After the war, as the first baby boomers were joining the population, his great-uncle Joe saw an opportunity—all those growing families would need homes, so he and his brothers started businesses covering all facets of the construction trade. For Vince’s grandfather John, it was a concrete company. 

One of those new baby boomers was Vince’s dad, Mike, who was hooked on the family business from an early age. “When I got into high school, I started working with my dad pouring concrete in the summer,” Mike says. 

After working for his dad right after college, then for a large remodeling company, Mike started his own remodeling company in 1978, working out of his garage and then 2-year-old Vince’s bedroom. 

“He had a phone, a desk and this humongous blueprint machine that took up half my bedroom,” Vince remembers, laughing. 

At the time, Mike was selling windows produced by other manufacturers—but he wasn’t happy with their products. So, in 1986, Mike decided to start making his own. 

He converted a former Ludlow brewery to his first factory and began manufacturing vinyl windows, introducing a key change to the process—rather than screwing the pieces together, Gilkey Windows began welding them together, preventing the leaks that often developed as competitors’ conventional assembly would start to loosen.

In the years since, the company has expanded in significant ways. In 1994, it moved to its current Sharonville site. Today, Gilkey has 90,000 square feet of manufacturing space and added sales offices in Louisville, Palatine and Chicago Ridge, IL. 

There are 150 full-time employees, including a few who have worked for the company for 40 or more years.
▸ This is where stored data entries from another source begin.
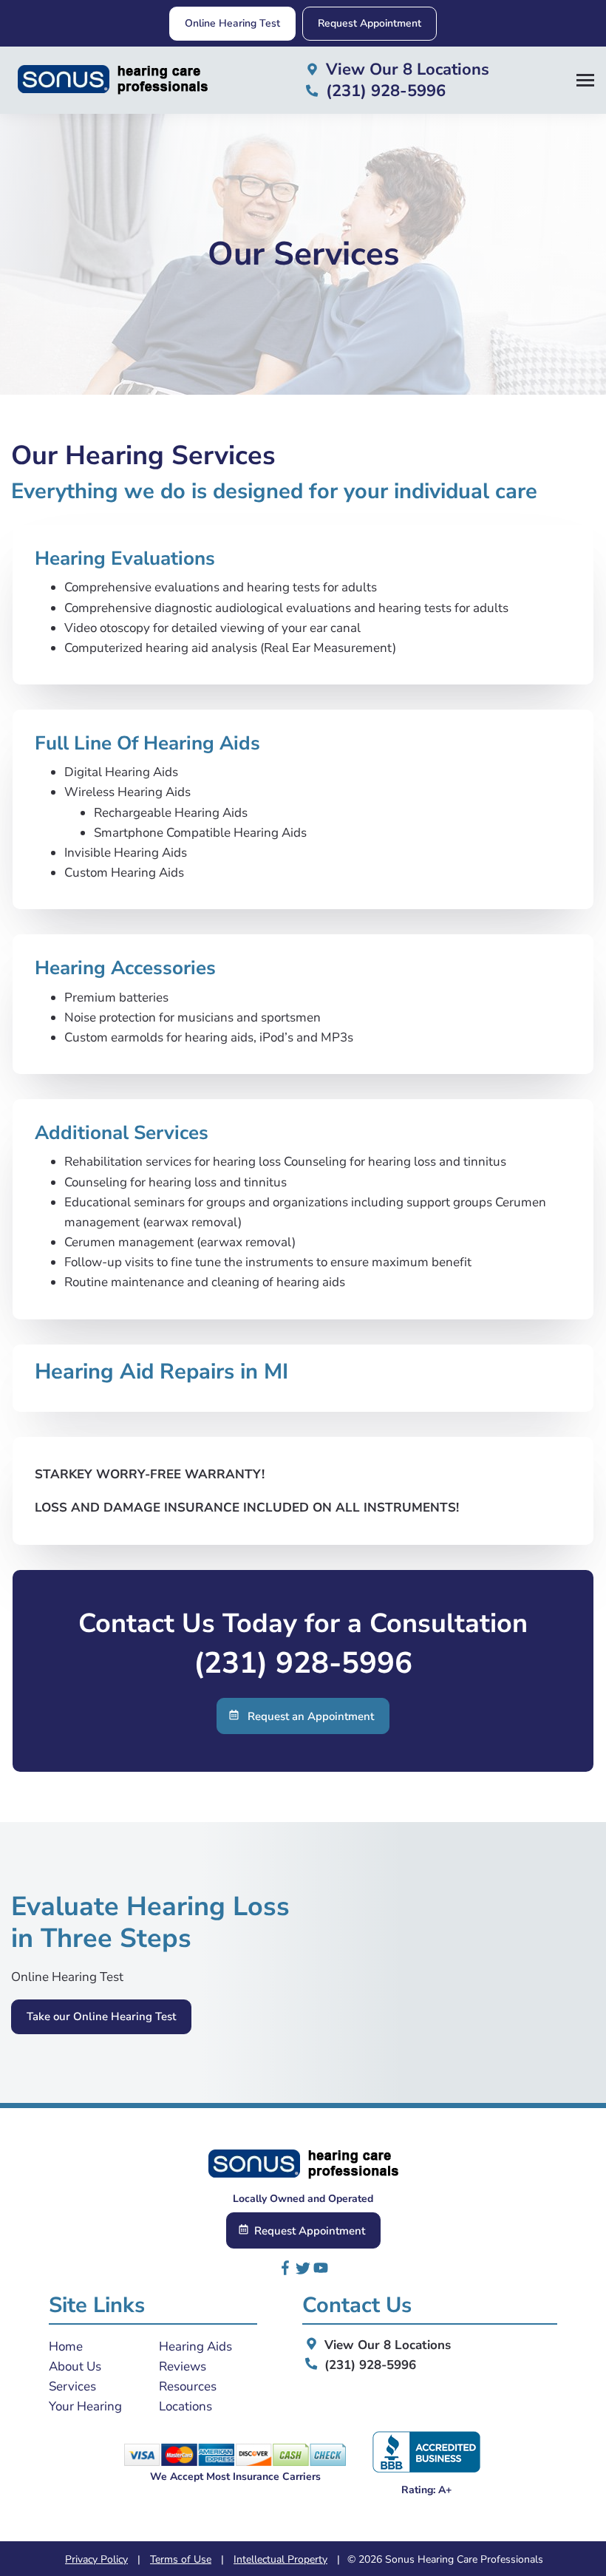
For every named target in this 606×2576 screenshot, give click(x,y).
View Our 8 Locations (386, 2345)
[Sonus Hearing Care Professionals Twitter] (303, 2271)
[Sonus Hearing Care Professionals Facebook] (285, 2271)
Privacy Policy (96, 2559)
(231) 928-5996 (303, 1663)
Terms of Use (180, 2559)
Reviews (182, 2366)
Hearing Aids (195, 2346)
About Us (75, 2366)
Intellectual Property (280, 2559)
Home (66, 2346)
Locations (185, 2406)
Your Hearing (85, 2406)
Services (72, 2386)
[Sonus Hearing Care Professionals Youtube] (320, 2271)
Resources (188, 2386)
That includes family—in addition to Vince and Augie, Vince’s sister Debbie Scheidler is Payroll Director, his aunt Teresa Gedeon is HR Director, his uncle Cris Riel is Marketing Director, his cousin Kevin Hillebrand is General Sales Manager and Vince’s 24-year-old son, Matt, is the newest family hire, working on an installation crew. Vince’s mom, Sue, still helps out in the office.

It’s not easy to build that kind of company loyalty in a world where Americans change jobs on average 12 times during their work lives (according to the Bureau of Labor Statistics). Gilkey’s formula for those who show interest and potential? Invest in them with training and opportunities to grow so they can discover what they’re good at.

Of course, the foundation for the family’s success is the windows they make and sell—and always looking for ways to do it better. 

About 10 years ago, Gilkey began making fiberglass windows. “They just look better,” Vince says. “We use a laminate to apply color, which doesn’t fade.”

This addition has led to some interesting jobs. Although vinyl windows are not acceptable for use in restoring historic buildings, fiberglass windows are—their much sleeker, stylish designs allow them to look much more like the original windows on older homes. 

To date, Gilkey has replaced windows in a historic restaurant in Louisville, a church school in Columbia-Tusculum and at the historic Cathedral Basilica of St. Peter in Chains downtown.

Perhaps the best sales pitch for this local family company can be experienced by merely stepping into the Gilkey Windows Sharonville showroom. Across from rows of samples is a wall of windows that looks onto the factory floor. It sounds like a low hum of activity until one of the windows is opened, allowing the clamor of machinery and workers to pour in, showing off their noise-blocking, insulating ability. Now that’s a sound endorsement.